Data science in the cloud

Investment analysis with IPython and pandas

Data Science is a growing specialization that can touch on many of the following topics: Cloud computing, big data, math, business theory, and computer science theory. A scripting language like Python is often a great choice for the typical cycle of prototyping to make sure the math of the problem works, then "productizing" the result to a distributed farm of cloud servers. This article presents some hands-on examples of investment analysis and statistical analysis using IPython and pandas.

Share:

Noah Gift (noah.gift@giftcs.com), Founder, CTO, Giftcs

Noah GiftNoah Gift is an experienced technical leader and software developer at AT&T Interactive. He solves interesting problems in a variety of languages including Python/Iron Python, Erlang, F#, C#, and JavaScript. (He's also worked at Caltech, Disney Feature Animation, Sony Imageworks, and Weta Digital.) A member of the Python Software Foundation, he is also an author of many developerWorks articles and the co-author of Python For Unix and Linux System Administration. He earned a BS in Nutritional Science from Cal Poly San Luis Obispo, an MS in Computer Information Systems from CSULA, and is an MBA Candidate at UC Davis specializing in business analytics, finance, and entrepreneurship. In his spare time, he composes for the piano and runs in marathons. Find him at his web site, on Twitter, or for consulting.



21 February 2013

Also available in Chinese Spanish

Introduction

Let's take a very common kind of analysis. You've probably done this yourself. Suppose you want to analyze stock performance. You might:

  1. Find a stock on Yahoo finance.
  2. Download the historical data as a CSV file.
  3. Import the CSV file into Excel.
  4. Perform mathematical analysis: Regression, descriptive statistics,or linear optimization using the Excel Solver tool.

That's fine, but this article shows you a simpler, more intuitive, and more powerful way to do the same kind of analysis using IPython and pandas.

The IPython library is one of the key tools for a data scientist who uses Python. This tool is a key differentiator from Excel, specifically because you can interactively explore data and analysis from an interactive prompt. The examples in this article mainly use IPython as the mechanism to run them.

The Python Data Analysis Library (pandas) is an open source, BSD-licensed library that provides high-performance, easy-to-use data structures and data analysis tools for the Python programming language.

Getting started

To get started with IPython and pandas, set up your Linux or Unix operating system such as Ubuntu or OS X.
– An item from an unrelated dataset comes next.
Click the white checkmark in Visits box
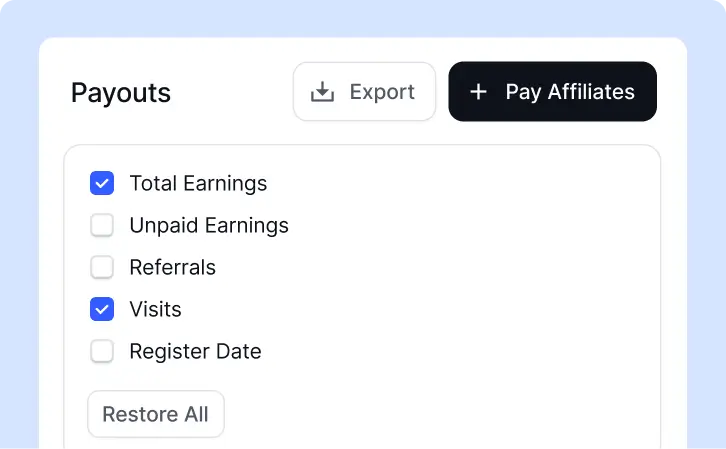726x449 pixels. click(102, 310)
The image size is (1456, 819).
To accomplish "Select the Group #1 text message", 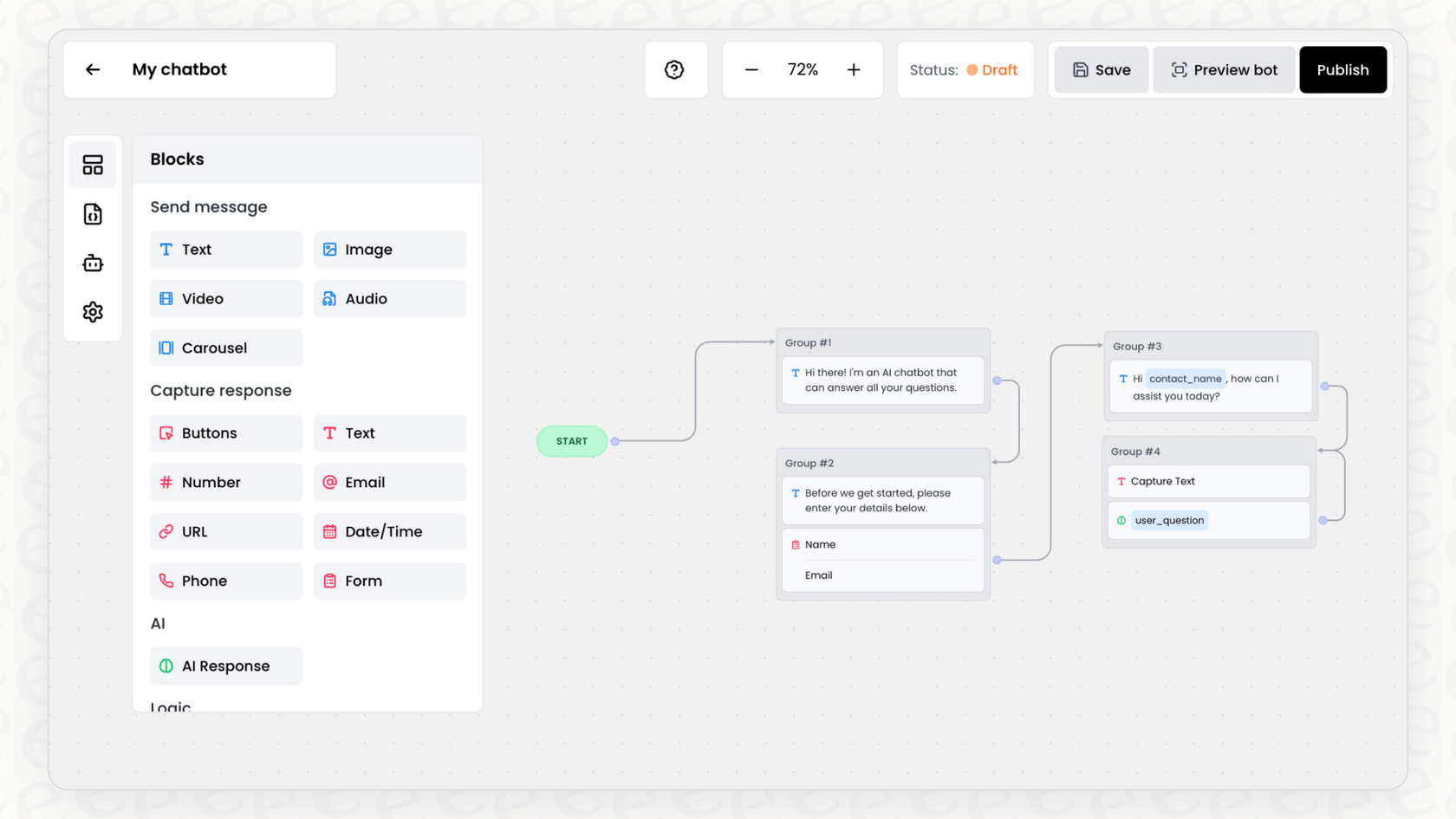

  1. Install pip, a tool for installing and managing Python packages. You might have used easy_install before — pip is a replacement for easy_install. To install pip, go to the pip index page on the Python website and follow the instructions.
  2. Now that you have pip, install IPython using this command:
    sudo pip install IPython
  3. Use pip to install pandas:
    sudo pip install pandas
  4. One more tool to install — matplotlib, a plotting library for the Python program language and its NumPy numerical mathematics extension. Use this command:
    sudo pip install matplotlib

You have all the pieces you need, so let's begin.


Pandas introduction

To feed your investment portfolio data into pandas, use this code:

Listing 1. Pandas portfolio ingestion
    In [1]: import pandas.io.data as web
    
    In [2]: from pandas import DataFrame
    
    In [3]: data_feed = {}

    In [4]: symbols=['AAPL','FB', 'GOOG', 'SPLK', 'YELP', 'GG','BP','SCPJ','JNJ', 'OMG']
    
    In [5]: for ticker in symbols:
    ...:         data_feed[ticker] = web.get_data_yahoo(ticker, '05/21/2012', '11/1/2012')
    ...:
    
    In [6]: price = DataFrame({tic: data['Adj Close']
    ...:     for tic, data in data_feed.iteritems()})
    
    In [7]: volume = DataFrame({tic: data['Volume']
    ...:     for tic, data in data_feed.iteritems()})
    
    In [8]: returns = price.pct_change()

To determine the return percentages for the year and plot them, the return DataFrame method can be called along with plot. This is done by calling sum which sums each column in the DataFrame, and by using matplotlib, which does the heavy lifting to create the chart shown in Figure 1.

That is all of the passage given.